Kirin J Callinan/DCM/MACHINE @ The Tote
For Melbournians lucky enough to have caught his intimate and powerful set at Montsalvat earlier in the year, the notion of Kirin J Callinan taking the stage with the support of a full band may have been difficult to conceptualise.
Driven as much by his personal charisma as a performer as by the music itself, Kirin’s solo shows are profoundly idiosyncratic: to imagine that same idiosyncrasy dispersed across the mean of the musical egos that typically contend within the dynamic of your average band could easily have resulted in predictions of a watering down – or at least an incomplete delivery – of the bizarre and unique musical vision Kirin was able to relate, albeit with limitations, alone on stage.
With supports that reflected the clashing of genres within this vision, the night was opened by the criminally under-exposed MACHINE, presenting a set comprised of beautiful, cold, crystalline sounds that were laid out with artful restraint.
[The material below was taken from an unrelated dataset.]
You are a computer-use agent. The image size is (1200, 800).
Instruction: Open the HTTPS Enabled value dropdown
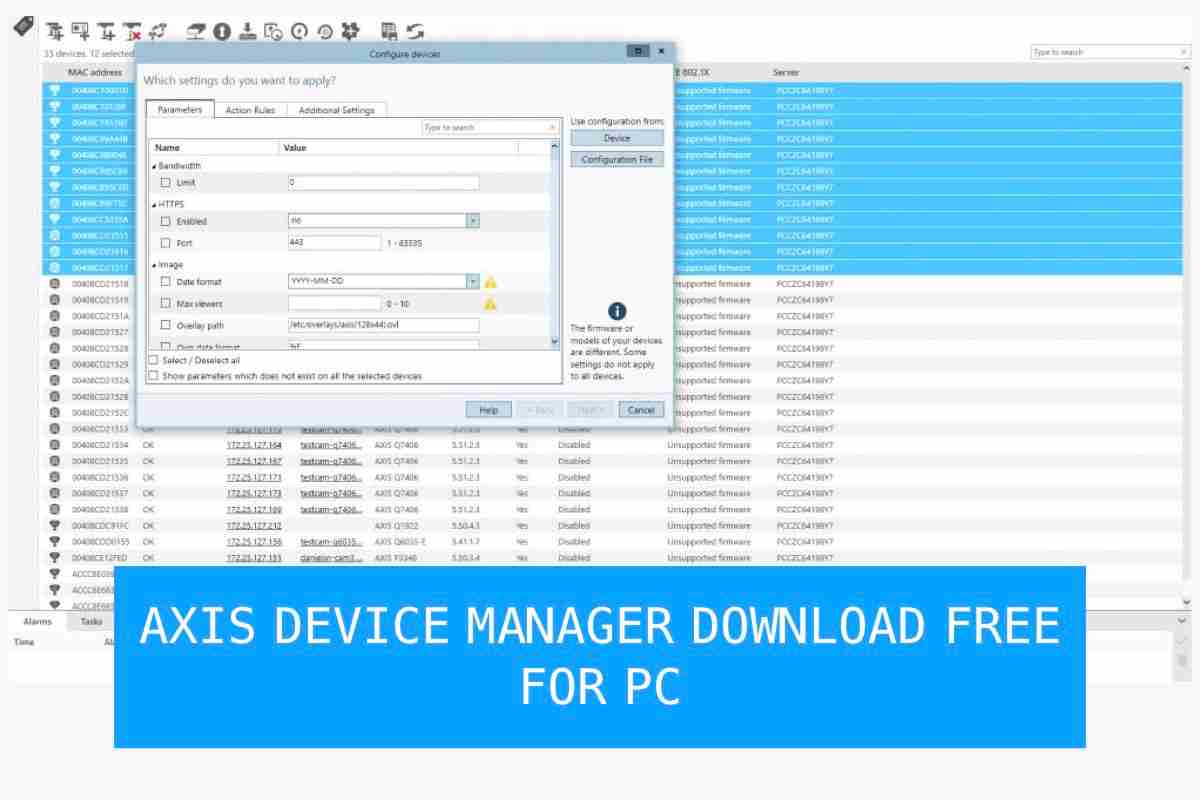point(472,220)
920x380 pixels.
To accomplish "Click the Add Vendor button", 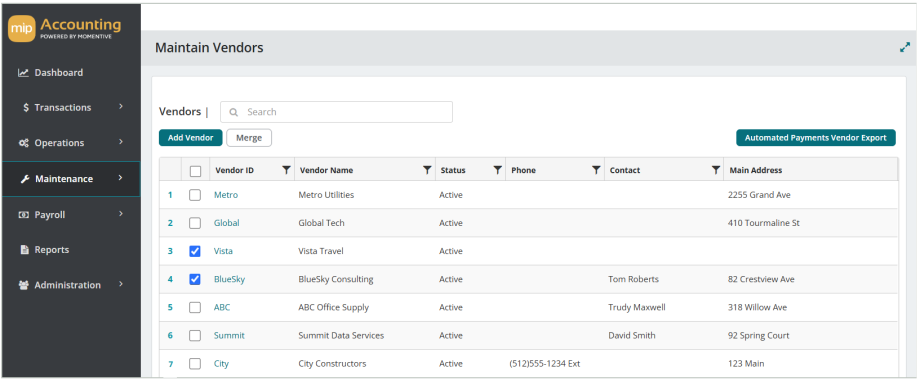I will pos(191,138).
The propulsive, delicately textured music created by the two-piece – comprised of Nils Arnold and Vijay Singh – had the Vulture thinking of Ridley Scott’s replicants: synthetic, precise, human and fragile.
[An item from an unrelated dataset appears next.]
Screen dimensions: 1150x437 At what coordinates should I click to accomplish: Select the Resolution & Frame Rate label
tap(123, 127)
Formed of a member each from Midnight Juggernauts (to whose record label, Siberia Records, Callinan is signed in Australia), and defunct psych-rockers Wolfmother, DCM offered a set of experimental electronica involving an eye-crossing degree of instrument swapping, with Daniel Stricker and Chris Ross flitting from one part of the stage to another, from keyboard to keyboard in a smoothly executed juggling act, during which they not once lost momentum, excepting the unavoidable interruption of the shorting of the Tote’s power supply.
Appropriate sonic grounds having been laid for his anticipated performance, the interim before Kirin’s set began saw the Tote bandroom filled to capacity and tickets sold out at the door, the mounting attention he has been receiving since his release of ‘WIIW’ and its accompanying video having made this appearance in Melbourne a subject of keen anticipation.
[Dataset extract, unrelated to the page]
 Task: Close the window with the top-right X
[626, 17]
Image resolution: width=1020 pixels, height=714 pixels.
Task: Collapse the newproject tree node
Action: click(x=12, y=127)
Starting on a slightly worrying note, the adaptation of one of his songs into a fairly banal synth-pop number cast grim predictions for the success of the full-band-experiment. It soon became apparent however, that the band Callinan had assembled had received proper instruction as to when to flesh out a song that formerly was spare, and likewise when to provide only what minimal support was needed in those moments when it was appropriate for their frontman to take sole and unique focus.
Perhaps cruelly, perhaps in a deserved moment of egotism, Callinan introduced his band – all of whom were anonymous behind uniform surgical masks – as “gimp 1, gimp 2, and gimp 3, with the ponytail”. Consideration for the musicians’ delicate egos aside though, the supporting musicianship was as it ought to have been; faceless and in the service of providing muscle to Callinan’s music where before it was somewhat fragile.
The effect of this support from “a band who do what I tell them to do”, made itself apparent in Callinan’s demeanour, his vulnerable, intimidated persona having been shelved for one entirely more macho. Hitting their stride most powerfully in their delivery of the recent single mentioned above, ‘WIIW’ demonstrated what Callinan is capable of with a band behind him, and in the assumption that the hype doesn’t overtake him, suggests his becoming of essential relevance to Melbourne punters when he next visits.
‘WIIW’ is available now as a digital download, with a vinyl release to follow on July 31. The release of his debut on Siberia Records has yet to be announced.